Sometimes it's easy to get lost in these threads and so this week I went back and reread DR. The boards tend to recommend not getting your hopes up over things, but in the book Michele says to celebrate and recognize baby steps.
Today I'm celebrating that my H said "thanks, that means a lot" when I agreed to respect his wishes on something. He even used my name in the text mssg which seemed like a lot of extra words when I wasn't even expecting a thank you at all.
Also, after the late night run in w/ OW I thought for sure he'd disappear on me for awhile. Since she clearly got ahold of his phone I figured he would avoid contacting me at all costs to keep her happy and prove im nothing to him. I saw the makings of a big setback, but then today he reached out for some info he old have found elsewhere. It felt nice to have him count on me for something, and while I don't think he was trying to use the info as an excuse to connect, he also wasn't avoiding me at all costs after i got him in trouble w/ OW so that's good right?
Unrelated, I'm really struggling w/ how to navigate my kids experience in all of this. They are from a previous relationship but really miss their step dad. Anything I do regarding them will come off as pressure . I can't tell him they miss him bc I don't want him to come around out of guilt.
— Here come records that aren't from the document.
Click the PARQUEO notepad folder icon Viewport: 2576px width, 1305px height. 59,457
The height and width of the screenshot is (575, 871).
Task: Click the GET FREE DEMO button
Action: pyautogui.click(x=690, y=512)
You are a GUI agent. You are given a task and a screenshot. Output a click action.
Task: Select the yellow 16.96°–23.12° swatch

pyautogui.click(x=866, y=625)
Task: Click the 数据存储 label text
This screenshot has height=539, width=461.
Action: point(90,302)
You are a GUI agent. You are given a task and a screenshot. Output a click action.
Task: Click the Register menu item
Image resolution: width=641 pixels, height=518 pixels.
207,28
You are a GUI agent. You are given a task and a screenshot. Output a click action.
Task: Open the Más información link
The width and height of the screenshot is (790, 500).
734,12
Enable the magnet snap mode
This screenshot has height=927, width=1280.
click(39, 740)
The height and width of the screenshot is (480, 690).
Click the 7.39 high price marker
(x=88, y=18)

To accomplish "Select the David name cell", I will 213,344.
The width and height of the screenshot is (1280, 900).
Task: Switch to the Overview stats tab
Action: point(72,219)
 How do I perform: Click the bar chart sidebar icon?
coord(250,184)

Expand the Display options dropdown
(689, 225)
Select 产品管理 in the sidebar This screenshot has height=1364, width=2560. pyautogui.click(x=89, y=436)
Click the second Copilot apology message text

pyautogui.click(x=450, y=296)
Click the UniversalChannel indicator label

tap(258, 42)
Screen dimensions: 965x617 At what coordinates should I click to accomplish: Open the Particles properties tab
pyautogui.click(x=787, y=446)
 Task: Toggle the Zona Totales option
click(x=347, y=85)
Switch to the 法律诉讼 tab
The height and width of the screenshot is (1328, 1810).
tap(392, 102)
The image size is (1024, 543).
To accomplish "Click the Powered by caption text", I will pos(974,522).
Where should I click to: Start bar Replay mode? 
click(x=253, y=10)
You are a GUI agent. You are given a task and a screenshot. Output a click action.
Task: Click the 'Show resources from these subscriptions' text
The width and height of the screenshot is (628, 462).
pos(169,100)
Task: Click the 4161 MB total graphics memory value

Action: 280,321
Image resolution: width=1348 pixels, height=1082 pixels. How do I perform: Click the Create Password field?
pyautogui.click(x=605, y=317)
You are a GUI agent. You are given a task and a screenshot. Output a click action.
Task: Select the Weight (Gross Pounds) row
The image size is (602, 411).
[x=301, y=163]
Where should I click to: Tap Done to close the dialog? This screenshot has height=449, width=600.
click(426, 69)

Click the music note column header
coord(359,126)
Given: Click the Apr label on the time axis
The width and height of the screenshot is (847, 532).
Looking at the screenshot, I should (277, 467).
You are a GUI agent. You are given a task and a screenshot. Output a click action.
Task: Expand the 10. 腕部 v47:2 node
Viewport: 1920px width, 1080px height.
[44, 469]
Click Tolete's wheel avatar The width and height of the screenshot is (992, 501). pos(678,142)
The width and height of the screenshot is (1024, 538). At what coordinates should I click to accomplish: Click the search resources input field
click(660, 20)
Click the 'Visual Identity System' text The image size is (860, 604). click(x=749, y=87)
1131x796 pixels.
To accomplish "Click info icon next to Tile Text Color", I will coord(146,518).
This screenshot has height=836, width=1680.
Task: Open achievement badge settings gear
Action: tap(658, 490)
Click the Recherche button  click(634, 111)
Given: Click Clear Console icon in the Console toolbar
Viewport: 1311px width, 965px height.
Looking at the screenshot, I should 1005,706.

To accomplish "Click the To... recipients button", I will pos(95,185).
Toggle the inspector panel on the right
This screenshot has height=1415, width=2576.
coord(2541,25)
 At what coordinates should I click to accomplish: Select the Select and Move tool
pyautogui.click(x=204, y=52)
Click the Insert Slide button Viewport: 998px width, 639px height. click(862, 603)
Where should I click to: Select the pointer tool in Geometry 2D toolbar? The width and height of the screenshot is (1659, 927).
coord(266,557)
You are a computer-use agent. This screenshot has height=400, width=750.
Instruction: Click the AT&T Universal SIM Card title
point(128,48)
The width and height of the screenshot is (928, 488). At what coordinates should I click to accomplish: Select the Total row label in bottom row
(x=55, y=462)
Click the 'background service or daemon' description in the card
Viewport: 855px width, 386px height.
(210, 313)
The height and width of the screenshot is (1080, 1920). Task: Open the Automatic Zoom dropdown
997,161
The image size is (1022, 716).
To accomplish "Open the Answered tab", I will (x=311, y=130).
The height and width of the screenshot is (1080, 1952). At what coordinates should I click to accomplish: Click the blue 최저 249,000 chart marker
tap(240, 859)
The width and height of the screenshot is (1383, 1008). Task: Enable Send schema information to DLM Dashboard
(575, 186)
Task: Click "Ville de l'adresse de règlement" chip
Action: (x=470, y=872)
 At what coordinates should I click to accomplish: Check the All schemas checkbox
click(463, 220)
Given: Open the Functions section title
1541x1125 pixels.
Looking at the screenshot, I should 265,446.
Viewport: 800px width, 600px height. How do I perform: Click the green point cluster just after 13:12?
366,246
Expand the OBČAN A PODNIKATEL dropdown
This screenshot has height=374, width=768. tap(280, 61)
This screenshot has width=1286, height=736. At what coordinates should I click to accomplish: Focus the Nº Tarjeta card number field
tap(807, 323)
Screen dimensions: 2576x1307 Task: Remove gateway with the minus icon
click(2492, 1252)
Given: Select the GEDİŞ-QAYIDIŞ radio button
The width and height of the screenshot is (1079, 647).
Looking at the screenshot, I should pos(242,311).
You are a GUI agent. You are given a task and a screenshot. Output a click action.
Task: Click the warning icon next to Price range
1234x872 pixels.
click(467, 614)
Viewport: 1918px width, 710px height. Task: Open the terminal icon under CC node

I can't let them call him bc they will ask where he is and when he's coming home.
After weeks of not saying anything they are suddenly asking about him a lot. I try to remember that if we all give him space these days of pain, even for them, will be worth it. It's just hard and 'out of my hands' as to whether or not he wants a relationship w/ them outside of our marriage.
BD: Aug 2012 Separated since May 2013 S born Aug 2013 Aug 2013 H agrees to consider 'baby steps toward working things out' H is/was actively seeing someone?